When Green Claims Go Bad: How Regulators Are Tackling Greenwashing in 2025
- Sergio Montebello
- Oct 23
- 2 min read
The Rise of ESG – and the Risks
Over the past decade, Environmental, Social and Governance (ESG) has moved from a niche consideration to a mainstream business imperative. Companies now know that investors, clients, and regulators want more than just financial performance; they expect genuine commitments to sustainability. Yet, with ESG becoming a powerful marketing tool, the temptation to exaggerate or misrepresent environmental and social credentials has grown. This is where “greenwashing” enters the picture—claims that sound good but lack substance.
A New Era of Accountability
In 2025, regulators across the globe have taken stronger action against misleading ESG disclosures. The European Union’s Corporate Sustainability Reporting Directive (CSRD) is shifting ESG from voluntary to mandatory reporting, with audit-level assurance on disclosures. In India, SEBI has gone further by allowing ESG ratings to be withdrawn when companies fail to meet standards. Meanwhile, U.S. states such as Texas are investigating proxy advisory firms for their ESG-related voting recommendations, reflecting a political edge to the debate.
Here in Malta, the Malta Financial Services Authority (MFSA) has also made its position clear. The regulator has repeatedly warned against overstating ESG credentials, emphasising that sustainability-related claims must be fair, clear, and supported by reliable data.

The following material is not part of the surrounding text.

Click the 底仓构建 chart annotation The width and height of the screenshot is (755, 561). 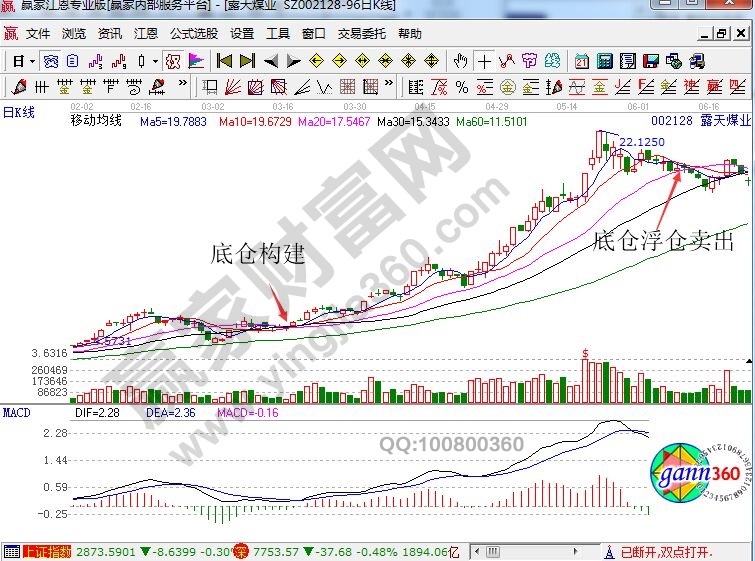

Greenwashing, the MFSA noted, not only misleads investors but undermines the credibility of the financial system as a whole.
What This Means for Businesses
Greenwashing is no longer simply a reputational risk—it is a legal and financial one. Enforcement actions can result in fines, market exclusion, and damaged investor trust. Companies that fail to substantiate their sustainability statements risk alienating both regulators and stakeholders. At the same time, genuine businesses face the challenge of navigating a crowded landscape where consumer skepticism is high. Transparency, traceability, and independent verification are fast becoming the cornerstones of credible ESG strategies.

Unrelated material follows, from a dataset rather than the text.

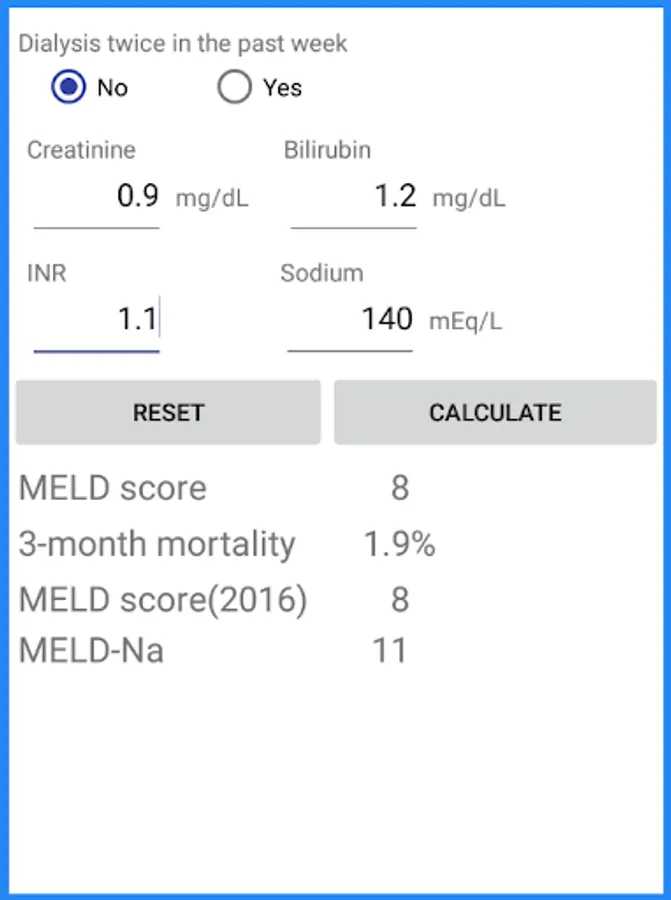Tap the Sodium value input field
This screenshot has height=900, width=671.
coord(351,320)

Turning Compliance into Competitive Advantage
While regulatory pressure may feel burdensome, it presents an opportunity for forward-thinking businesses. Those that invest in reliable data systems, robust governance structures, and independent assurance can not only withstand scrutiny but also differentiate themselves in the marketplace. In an era where greenwashing is under the microscope, authenticity and accountability will set leaders apart from laggards.